- Born: Colin James Lawson 24 July 1949 (age 77) Saltburn-by-the-Sea, North Yorkshire, England
- Genres: Classical
- Occupations: Musician, scholar, broadcaster
- Instrument: Clarinet

= Colin Lawson =

British clarinettist, scholar, and broadcaster

Colin James Lawson (born 24 July 1949) is a British clarinettist, scholar, and broadcaster.

== Life and career ==
He was born in Saltburn-by-the-Sea and educated at Bradford Grammar School. A pupil of Thea King, Lawson was a member of the National Youth Orchestra of Great Britain during his teenage years. He subsequently read music at Keble College, Oxford. Postgraduate studies in music at the University of Birmingham saw Lawson awarded an MA in 1972 for his study of the clarinet in eighteenth-century repertoire. His pioneering doctoral research into the chalumeau was completed at the University of Aberdeen in 1976. In 2000, in recognition of his work across theory and practice, Lawson received a DMus from the University of London.
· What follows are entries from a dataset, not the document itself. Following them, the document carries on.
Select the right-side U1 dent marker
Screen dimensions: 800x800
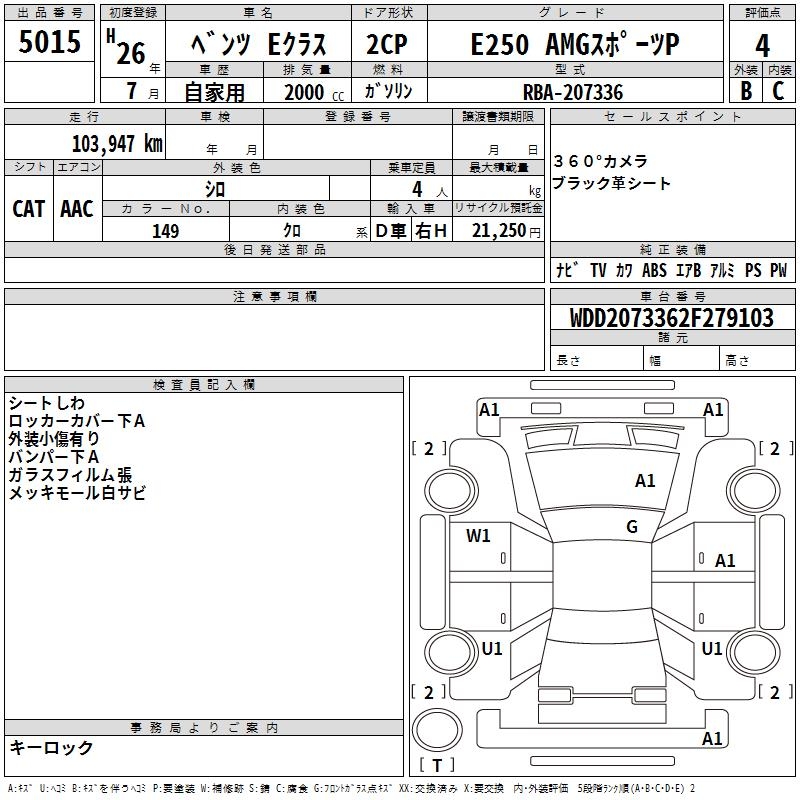[711, 648]
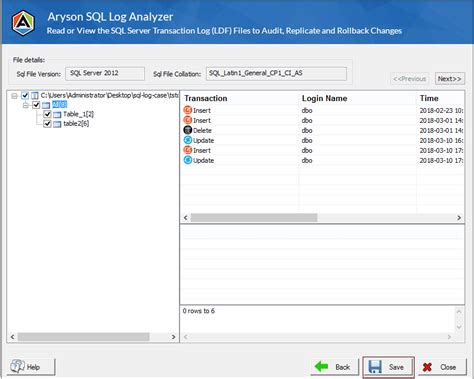Collapse the highlighted database tree node

pos(26,105)
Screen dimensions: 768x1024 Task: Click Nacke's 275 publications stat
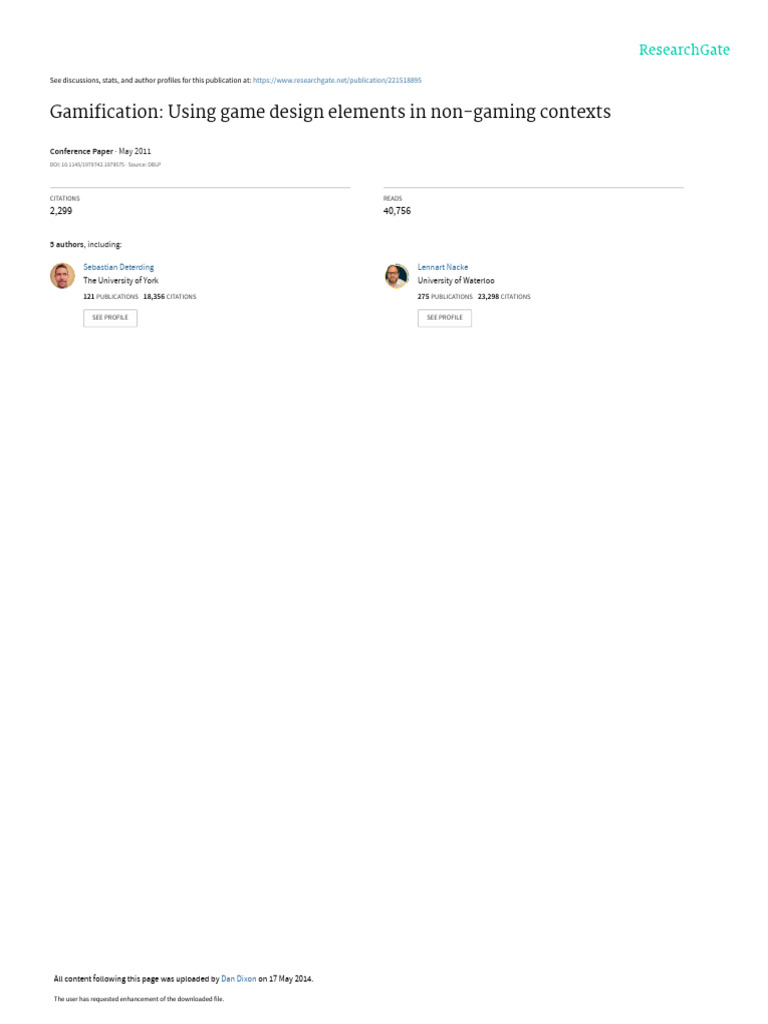point(445,296)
In 2015, celebrating Lawson's pre-eminence in performance studies, the University of Sheffield awarded him an HonDMus. In December 2025 Lawson was awarded an HonDMus by the Royal College of Music.

Following academic positions in Aberdeen and Sheffield, Lawson was appointed to the Chair of Performance Studies at Goldsmiths, University of London in 1998. Between 2001 and 2005 he was Pro-Vice Chancellor and Dean of the London College of Music & Media at Thames Valley University (now the University of West London). Between July 2005 and August 2024 he was Director of the Royal College of Music, London. He continues his association with the institution as the holder of a Personal Chair in Historical Performance, and was appointed an RCM Vice-President in 2024.
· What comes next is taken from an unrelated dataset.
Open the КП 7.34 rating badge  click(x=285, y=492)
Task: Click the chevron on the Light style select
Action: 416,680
Lawson is internationally recognised as a performer of chalumeaux and historical clarinets, having held principal positions with leading British period orchestras, notably The Hanover Band, The English Concert and the London Classical Players, with whom he recorded extensively and toured world-wide. Described as 'a brilliant, absolutely world-class player' (Westdeutsche Allgemeine Zeitung) and ‘the doyen of period clarinettists’ (BBC Music Magazine), he has appeared as soloist in many international venues, including London's major concert halls and New York's Lincoln Center for the Performing Arts and Carnegie Hall. His extensive discography comprises concertos by Fasch, Hook, Mahon, Mozart, Spohr, Telemann, Vivaldi and Weber, as well as a considerable variety of chamber and orchestral music. Among more recent recordings are two discs of sonatas by Xavier Lefèvre and a highly acclaimed CD of the Mozart Clarinet Quintet and other fragments.
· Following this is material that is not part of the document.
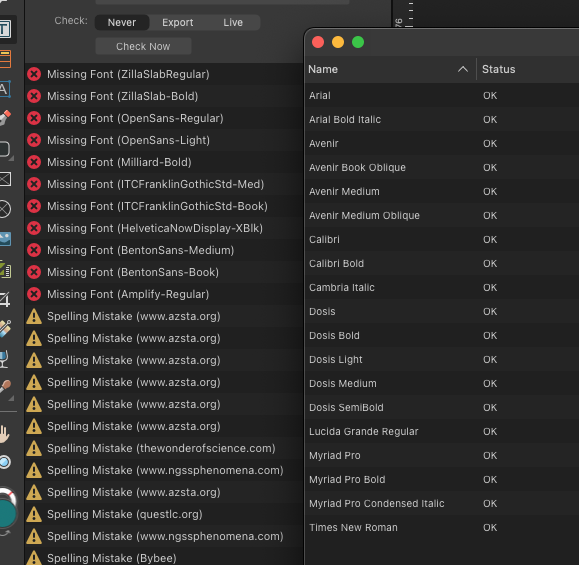The width and height of the screenshot is (579, 565).
Task: Set preflight Check mode to Live
Action: coord(233,23)
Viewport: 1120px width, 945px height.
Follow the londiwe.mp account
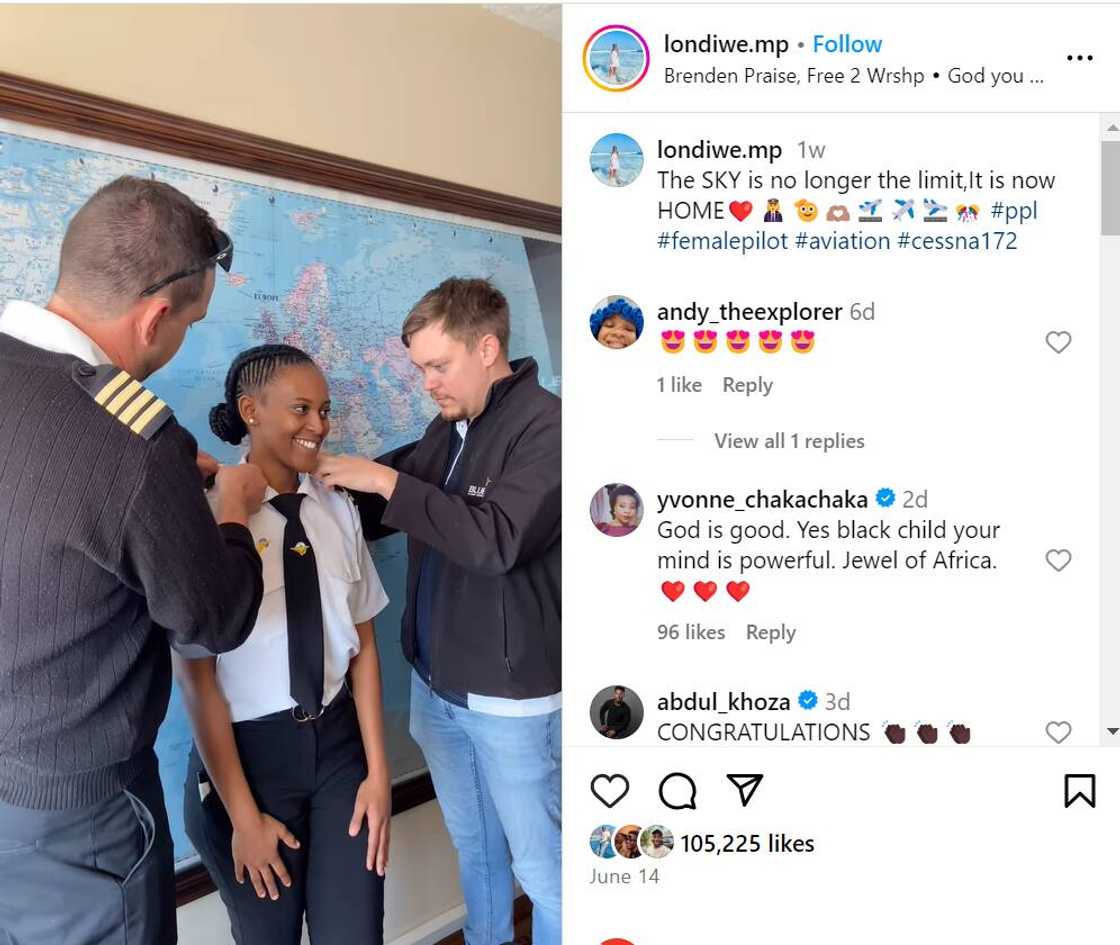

Lawson has an especially close association with Mozart’s Clarinet Concerto K622, which he performs regularly on both modern and historical instruments. In addition to directing performances of the work, he has played it in collaboration with conductors such as Roy Goodman, Christopher Hogwood, Roger Norrington and Joshua Rifkin. Lawson’s Cambridge Handbook to Mozart’s Clarinet Concerto (1996) examines the work’s genesis, composition and construction, as well as the career of the dedicatee Anton Stadler and his innovative basset clarinet. His first monograph, The Chalumeau in Eighteenth-Century Music, was published in 1981 by UMI Research Press, and remains the most extensive study of the instrument and its repertoire. Amongst later publications for Cambridge University Press are The Cambridge Companion to the Clarinet (1995), a Cambridge Handbook to Brahms’s Clarinet Quintet (1998) and The Cambridge Companion to the Orchestra (2003). With Robin Stowell he initiated the series of Cambridge Handbooks to the Historical Performance of Music, including their joint introductory volume (1999) as well as his own volume on the early clarinet (2000). The Cambridge History of Musical Performance edited by Lawson and Stowell was published in February 2012. Their most recent volume, The Cambridge Encyclopedia of Historical Performance in Music, was published in September 2018. In 2019 the volume was recognised as an "outstanding work of music reference", winning IAML's C.B. Oldman Award. His most recent publication is the jointly edited volume for Routledge entitled Inside the Contemporary Conservatoire: Perspectives from the Royal College of Music, London. In presenting fresh perspectives on the work of music conservatoires today, the volume takes the RCM's three founding principles of access, advocacy, and excellence as its point of departure.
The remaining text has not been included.